Improving skill discoverability and recommendation effectiveness within the Dispatch runtime.
Technical Positioning
Enhancing the visibility and utility of autonomous ML research skills within a broader AI agent ecosystem, specifically through improved metadata for intelligent tool recommendation.
SaaS Insight & Market Implications
This issue, initiated by the Dispatch team, directly addresses the discoverability of the `auto-review-loop-llm` skill. A missing description limits Dispatch's ability to effectively recommend the skill at relevant task shifts. This underscores the critical role of metadata in AI agent ecosystems for tool discovery and optimal selection. Market implication: in a fragmented and rapidly evolving AI agent landscape, discoverability is paramount. Skills without clear, concise descriptions will be overlooked, regardless of their utility. Platforms like Dispatch are emerging as key intermediaries for connecting agents with relevant tools. Developers must prioritize rich metadata to ensure their skills are found and utilized, directly impacting adoption and market relevance.
Proprietary Technical Taxonomy
Claude Code skillauto-review-loop-llmDispatchClaude Code runtimeproactively recommends toolsintercepts when Claude picks something suboptimalbest plugins, skills, and MCPsdescription
Add a description to improve Dispatch discoverability
Hi! Your Claude Code skill `auto-review-loop-llm` has been discovered by [Dispatch](dispatch.visionairy.biz — a Claude Code runtime that proactively recommends tools at task shifts and intercepts when Claude picks something suboptimal — helping developers discover the best plugins, skills, and MCPs for what they're working on.

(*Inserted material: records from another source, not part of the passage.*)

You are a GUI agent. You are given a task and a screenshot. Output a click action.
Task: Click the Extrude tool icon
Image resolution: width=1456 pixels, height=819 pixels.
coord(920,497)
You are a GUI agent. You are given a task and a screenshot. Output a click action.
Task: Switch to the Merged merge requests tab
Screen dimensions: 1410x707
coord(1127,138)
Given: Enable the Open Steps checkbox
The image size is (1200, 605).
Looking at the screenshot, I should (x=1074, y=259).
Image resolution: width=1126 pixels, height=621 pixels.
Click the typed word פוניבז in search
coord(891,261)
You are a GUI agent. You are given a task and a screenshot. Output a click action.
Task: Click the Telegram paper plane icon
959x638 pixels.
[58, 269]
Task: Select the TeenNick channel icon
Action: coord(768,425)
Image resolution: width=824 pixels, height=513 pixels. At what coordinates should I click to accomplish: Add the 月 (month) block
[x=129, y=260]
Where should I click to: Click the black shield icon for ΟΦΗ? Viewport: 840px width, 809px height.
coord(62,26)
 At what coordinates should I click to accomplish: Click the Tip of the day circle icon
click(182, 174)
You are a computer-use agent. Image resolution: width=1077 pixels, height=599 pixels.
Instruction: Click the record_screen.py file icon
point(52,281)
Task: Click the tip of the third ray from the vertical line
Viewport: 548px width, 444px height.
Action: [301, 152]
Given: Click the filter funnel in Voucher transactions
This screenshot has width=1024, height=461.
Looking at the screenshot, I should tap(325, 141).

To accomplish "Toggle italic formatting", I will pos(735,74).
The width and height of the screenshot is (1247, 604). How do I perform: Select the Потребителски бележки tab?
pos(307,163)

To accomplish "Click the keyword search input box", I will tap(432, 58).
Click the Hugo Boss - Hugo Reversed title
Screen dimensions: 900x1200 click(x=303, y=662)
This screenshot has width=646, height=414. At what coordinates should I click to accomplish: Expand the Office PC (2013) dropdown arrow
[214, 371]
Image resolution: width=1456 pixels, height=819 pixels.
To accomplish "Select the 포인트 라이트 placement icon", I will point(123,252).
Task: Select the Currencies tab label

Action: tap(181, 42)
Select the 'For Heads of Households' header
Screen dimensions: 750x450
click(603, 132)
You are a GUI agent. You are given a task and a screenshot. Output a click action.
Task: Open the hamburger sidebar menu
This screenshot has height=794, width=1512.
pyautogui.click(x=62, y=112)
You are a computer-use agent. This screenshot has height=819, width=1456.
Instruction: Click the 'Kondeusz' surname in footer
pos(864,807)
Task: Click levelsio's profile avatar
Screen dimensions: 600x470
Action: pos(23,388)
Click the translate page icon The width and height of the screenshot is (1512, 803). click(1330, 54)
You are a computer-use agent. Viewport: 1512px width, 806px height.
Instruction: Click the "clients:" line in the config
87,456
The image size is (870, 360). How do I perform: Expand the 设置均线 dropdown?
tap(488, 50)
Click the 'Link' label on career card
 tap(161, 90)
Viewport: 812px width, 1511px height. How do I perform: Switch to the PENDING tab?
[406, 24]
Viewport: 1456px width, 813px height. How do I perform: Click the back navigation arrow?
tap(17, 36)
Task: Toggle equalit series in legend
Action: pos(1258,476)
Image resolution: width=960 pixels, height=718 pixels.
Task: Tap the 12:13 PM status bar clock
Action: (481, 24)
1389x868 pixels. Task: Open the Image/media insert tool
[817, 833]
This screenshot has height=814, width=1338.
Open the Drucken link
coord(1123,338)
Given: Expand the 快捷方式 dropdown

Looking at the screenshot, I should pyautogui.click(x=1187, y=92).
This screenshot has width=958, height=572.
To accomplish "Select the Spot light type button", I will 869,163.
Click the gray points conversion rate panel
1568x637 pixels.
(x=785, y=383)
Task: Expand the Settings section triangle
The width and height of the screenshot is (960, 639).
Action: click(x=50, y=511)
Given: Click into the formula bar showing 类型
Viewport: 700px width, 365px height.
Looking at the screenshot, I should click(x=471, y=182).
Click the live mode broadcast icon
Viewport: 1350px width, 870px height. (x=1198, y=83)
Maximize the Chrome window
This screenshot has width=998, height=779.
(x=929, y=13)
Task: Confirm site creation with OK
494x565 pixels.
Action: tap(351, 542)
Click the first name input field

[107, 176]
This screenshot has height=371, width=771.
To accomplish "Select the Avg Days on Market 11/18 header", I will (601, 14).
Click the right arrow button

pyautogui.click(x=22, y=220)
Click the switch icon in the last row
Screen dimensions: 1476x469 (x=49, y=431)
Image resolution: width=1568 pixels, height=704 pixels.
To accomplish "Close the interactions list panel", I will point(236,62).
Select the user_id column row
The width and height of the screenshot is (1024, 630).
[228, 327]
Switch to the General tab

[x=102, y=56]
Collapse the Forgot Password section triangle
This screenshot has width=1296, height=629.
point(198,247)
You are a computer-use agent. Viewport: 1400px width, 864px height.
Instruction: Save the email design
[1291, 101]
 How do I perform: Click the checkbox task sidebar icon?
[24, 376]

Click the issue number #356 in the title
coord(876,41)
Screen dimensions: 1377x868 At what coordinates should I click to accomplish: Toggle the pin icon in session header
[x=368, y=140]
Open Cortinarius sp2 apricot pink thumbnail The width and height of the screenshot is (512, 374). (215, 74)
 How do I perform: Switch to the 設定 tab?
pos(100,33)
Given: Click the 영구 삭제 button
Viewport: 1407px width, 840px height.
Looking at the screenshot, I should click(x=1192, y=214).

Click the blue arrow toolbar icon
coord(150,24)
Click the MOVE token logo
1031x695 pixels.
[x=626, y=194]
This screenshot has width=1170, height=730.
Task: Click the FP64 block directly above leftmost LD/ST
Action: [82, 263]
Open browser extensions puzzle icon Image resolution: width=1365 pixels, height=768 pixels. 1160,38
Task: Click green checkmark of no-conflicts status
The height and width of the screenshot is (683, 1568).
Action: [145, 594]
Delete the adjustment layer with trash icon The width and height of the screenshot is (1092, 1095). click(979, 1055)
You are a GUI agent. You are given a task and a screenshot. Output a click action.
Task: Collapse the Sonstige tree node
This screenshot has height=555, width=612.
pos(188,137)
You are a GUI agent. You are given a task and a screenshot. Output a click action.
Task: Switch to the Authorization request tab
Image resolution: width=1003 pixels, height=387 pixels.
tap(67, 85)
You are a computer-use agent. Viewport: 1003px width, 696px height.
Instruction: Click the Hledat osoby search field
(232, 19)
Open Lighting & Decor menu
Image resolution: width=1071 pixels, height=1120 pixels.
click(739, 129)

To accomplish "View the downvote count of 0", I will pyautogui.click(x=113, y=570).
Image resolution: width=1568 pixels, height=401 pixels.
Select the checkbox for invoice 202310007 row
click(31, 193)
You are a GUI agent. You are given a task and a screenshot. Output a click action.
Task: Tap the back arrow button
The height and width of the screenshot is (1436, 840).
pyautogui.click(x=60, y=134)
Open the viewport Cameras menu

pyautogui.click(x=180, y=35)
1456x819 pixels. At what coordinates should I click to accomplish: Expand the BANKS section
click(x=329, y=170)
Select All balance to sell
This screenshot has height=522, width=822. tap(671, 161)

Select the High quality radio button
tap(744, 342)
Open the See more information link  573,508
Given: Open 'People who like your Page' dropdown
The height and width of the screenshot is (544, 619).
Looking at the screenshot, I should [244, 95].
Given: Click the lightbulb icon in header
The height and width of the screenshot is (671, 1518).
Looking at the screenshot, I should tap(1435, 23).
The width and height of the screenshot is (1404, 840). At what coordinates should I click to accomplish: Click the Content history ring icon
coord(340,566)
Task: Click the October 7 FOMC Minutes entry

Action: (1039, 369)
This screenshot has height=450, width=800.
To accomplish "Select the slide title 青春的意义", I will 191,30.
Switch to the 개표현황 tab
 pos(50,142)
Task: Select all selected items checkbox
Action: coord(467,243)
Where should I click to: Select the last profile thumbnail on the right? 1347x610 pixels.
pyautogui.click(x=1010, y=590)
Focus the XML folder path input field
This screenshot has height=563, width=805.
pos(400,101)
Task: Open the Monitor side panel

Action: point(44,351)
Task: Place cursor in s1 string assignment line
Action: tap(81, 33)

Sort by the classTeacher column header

Right now your skill has no description, which limits how effectively Dispatch can recommend it. A short 1–2 sentence description of what your skill does would significantly improve its visibility.
Feel free to close this if you'd prefer not to add one — no action required. We reach out at most once per month per repository.
ARIS integration with Feishu (飞书) via Claude Code in bidirectional interactive mode.
Enabling seamless, bidirectional communication and interaction between ARIS (using Claude Code) and enterprise collaboration platforms like Feishu, supporting 'autonomous ML research' within existing workflows.
ARIS (Auto-Research-In-Sleep) with 阿里百炼 (Ali Bailian) LLM agent.
Ensuring stable, uninterrupted execution of long-running autonomous ML research tasks, particularly when integrating with specific LLM providers and network configurations (proxies, SSH).
Engagement Signals
0
Replies
open
Issue Status
Cross-Market Term Frequency
Quantifies the cross-market adoption of foundational terms like Claude Code skill and description by tracking occurrence frequency across active SaaS architectures and enterprise developer debates.